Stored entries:
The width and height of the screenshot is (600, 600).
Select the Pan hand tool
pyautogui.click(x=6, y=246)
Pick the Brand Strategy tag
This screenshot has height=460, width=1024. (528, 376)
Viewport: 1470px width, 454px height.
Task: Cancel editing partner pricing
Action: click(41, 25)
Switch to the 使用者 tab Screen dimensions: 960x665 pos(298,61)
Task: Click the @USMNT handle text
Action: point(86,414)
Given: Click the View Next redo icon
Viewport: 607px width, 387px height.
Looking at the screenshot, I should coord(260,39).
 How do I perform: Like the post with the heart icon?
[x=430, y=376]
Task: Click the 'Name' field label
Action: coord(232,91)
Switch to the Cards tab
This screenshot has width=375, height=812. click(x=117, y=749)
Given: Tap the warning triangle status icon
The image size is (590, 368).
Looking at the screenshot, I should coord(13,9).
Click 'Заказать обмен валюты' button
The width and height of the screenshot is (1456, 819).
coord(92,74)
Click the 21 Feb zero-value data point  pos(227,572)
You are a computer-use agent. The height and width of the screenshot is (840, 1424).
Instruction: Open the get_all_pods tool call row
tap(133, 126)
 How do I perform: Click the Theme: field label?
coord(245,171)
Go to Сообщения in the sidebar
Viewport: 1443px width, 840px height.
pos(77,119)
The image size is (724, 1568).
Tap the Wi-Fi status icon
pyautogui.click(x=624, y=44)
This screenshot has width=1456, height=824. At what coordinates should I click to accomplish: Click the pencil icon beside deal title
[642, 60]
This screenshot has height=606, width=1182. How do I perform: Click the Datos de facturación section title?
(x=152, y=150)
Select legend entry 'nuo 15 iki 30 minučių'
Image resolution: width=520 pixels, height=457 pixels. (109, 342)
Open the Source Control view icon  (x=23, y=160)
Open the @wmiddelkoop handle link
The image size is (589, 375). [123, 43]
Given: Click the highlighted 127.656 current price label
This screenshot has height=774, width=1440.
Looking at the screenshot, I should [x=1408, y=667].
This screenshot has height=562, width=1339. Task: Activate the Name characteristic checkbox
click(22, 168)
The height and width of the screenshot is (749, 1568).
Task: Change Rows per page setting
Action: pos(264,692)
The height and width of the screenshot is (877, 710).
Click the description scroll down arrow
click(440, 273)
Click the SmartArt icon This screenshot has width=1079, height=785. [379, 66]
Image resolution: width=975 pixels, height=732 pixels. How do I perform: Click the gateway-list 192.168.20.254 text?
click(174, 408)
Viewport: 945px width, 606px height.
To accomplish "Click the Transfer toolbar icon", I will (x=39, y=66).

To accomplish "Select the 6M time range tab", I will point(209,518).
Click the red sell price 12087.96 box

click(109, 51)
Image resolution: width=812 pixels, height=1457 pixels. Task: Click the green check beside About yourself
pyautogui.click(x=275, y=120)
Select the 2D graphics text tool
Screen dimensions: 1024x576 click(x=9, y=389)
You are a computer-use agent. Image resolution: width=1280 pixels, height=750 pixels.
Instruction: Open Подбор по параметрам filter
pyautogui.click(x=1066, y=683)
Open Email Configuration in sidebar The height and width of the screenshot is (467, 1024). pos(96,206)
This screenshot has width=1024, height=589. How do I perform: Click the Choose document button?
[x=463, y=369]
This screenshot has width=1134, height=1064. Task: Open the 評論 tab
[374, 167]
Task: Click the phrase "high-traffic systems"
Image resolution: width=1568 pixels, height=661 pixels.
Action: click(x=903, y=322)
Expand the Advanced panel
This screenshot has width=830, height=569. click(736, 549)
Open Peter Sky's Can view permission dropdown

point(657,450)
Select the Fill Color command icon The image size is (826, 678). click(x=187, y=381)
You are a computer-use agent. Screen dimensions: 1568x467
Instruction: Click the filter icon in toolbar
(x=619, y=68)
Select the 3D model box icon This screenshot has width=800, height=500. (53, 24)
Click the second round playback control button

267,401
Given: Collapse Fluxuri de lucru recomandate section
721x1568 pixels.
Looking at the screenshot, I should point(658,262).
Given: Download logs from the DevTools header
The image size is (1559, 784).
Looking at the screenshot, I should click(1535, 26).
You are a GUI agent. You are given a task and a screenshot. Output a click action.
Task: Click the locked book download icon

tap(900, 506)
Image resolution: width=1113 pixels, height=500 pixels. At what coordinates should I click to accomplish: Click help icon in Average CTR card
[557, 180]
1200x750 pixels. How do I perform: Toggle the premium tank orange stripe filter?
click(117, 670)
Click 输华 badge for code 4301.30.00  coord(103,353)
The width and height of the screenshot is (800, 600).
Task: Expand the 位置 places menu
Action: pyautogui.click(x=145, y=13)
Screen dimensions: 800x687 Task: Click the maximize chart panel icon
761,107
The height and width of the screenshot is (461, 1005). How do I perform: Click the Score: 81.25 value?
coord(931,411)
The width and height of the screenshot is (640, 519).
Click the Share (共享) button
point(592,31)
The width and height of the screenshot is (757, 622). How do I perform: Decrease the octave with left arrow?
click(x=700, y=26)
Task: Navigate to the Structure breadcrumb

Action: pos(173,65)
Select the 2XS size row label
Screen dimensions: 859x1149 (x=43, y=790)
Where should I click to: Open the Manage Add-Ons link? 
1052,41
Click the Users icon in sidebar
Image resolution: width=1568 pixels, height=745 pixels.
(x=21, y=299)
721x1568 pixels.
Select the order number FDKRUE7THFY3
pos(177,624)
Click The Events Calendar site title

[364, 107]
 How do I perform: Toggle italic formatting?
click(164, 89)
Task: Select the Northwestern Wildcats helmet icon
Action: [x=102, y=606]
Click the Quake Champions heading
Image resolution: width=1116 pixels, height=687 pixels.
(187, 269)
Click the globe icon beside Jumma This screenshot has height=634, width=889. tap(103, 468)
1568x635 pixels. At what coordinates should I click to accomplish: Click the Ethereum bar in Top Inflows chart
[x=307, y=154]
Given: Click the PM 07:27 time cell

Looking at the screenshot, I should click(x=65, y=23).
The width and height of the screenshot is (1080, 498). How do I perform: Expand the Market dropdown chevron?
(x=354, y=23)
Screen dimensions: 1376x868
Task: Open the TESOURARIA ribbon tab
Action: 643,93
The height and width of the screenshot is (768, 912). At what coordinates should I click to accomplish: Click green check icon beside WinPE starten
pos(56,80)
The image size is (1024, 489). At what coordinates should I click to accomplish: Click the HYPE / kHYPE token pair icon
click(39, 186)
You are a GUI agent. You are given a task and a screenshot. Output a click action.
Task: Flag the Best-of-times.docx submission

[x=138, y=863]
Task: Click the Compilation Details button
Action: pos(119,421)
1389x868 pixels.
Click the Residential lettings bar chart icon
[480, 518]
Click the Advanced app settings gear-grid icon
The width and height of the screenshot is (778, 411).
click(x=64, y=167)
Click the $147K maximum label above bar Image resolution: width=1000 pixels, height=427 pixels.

Your objective =>
Lines containing the word "computer" must be found in the data above and copied.

Answer space =>
You are a computer-use agent. The height and width of the screenshot is (840, 1424).
You are a computer-use agent. Image resolution: width=1280 pixels, height=750 pixels.
You are a computer-use agent. Screen dimensions: 1568x467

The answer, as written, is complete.